'''
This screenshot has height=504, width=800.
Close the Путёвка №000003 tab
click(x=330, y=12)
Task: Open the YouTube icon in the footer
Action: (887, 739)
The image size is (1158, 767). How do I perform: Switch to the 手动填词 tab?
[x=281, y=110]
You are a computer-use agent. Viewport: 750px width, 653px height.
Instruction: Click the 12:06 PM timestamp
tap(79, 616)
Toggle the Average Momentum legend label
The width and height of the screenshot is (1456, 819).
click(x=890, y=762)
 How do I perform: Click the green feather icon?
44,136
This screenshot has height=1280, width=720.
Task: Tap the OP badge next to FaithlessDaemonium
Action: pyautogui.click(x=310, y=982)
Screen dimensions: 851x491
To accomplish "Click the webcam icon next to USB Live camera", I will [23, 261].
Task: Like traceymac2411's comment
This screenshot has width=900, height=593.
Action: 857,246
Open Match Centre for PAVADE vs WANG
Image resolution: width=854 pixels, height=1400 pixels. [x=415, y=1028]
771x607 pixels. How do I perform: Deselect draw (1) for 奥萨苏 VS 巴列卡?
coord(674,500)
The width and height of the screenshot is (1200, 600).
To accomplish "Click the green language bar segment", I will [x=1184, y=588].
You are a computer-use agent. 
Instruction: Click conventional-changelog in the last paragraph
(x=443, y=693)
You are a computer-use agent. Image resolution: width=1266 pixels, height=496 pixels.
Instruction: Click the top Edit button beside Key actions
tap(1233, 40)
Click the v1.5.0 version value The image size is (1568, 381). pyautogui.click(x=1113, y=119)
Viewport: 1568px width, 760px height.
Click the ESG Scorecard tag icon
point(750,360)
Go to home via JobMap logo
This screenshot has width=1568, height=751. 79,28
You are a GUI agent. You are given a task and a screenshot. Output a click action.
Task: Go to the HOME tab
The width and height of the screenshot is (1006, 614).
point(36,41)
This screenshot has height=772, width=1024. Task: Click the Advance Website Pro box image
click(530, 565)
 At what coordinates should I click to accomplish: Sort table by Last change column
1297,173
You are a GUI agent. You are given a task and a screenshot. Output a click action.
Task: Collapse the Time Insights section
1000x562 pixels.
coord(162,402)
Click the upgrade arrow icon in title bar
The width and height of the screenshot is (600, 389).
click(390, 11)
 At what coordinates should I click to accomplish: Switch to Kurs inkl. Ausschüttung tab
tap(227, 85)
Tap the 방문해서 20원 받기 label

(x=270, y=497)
'''
> _Task prompt_
Reproduce verbatim only the segment of the listing bounded by the line containing "How do I perform: Click" and the line containing "Click the v1.5.0", with both boundary lines included.

> _Response area_
 How do I perform: Click the green feather icon?
44,136
This screenshot has height=1280, width=720.
Task: Tap the OP badge next to FaithlessDaemonium
Action: pyautogui.click(x=310, y=982)
Screen dimensions: 851x491
To accomplish "Click the webcam icon next to USB Live camera", I will [23, 261].
Task: Like traceymac2411's comment
This screenshot has width=900, height=593.
Action: 857,246
Open Match Centre for PAVADE vs WANG
Image resolution: width=854 pixels, height=1400 pixels. [x=415, y=1028]
771x607 pixels. How do I perform: Deselect draw (1) for 奥萨苏 VS 巴列卡?
coord(674,500)
The width and height of the screenshot is (1200, 600).
To accomplish "Click the green language bar segment", I will [x=1184, y=588].
You are a computer-use agent. 
Instruction: Click conventional-changelog in the last paragraph
(x=443, y=693)
You are a computer-use agent. Image resolution: width=1266 pixels, height=496 pixels.
Instruction: Click the top Edit button beside Key actions
tap(1233, 40)
Click the v1.5.0 version value The image size is (1568, 381). pyautogui.click(x=1113, y=119)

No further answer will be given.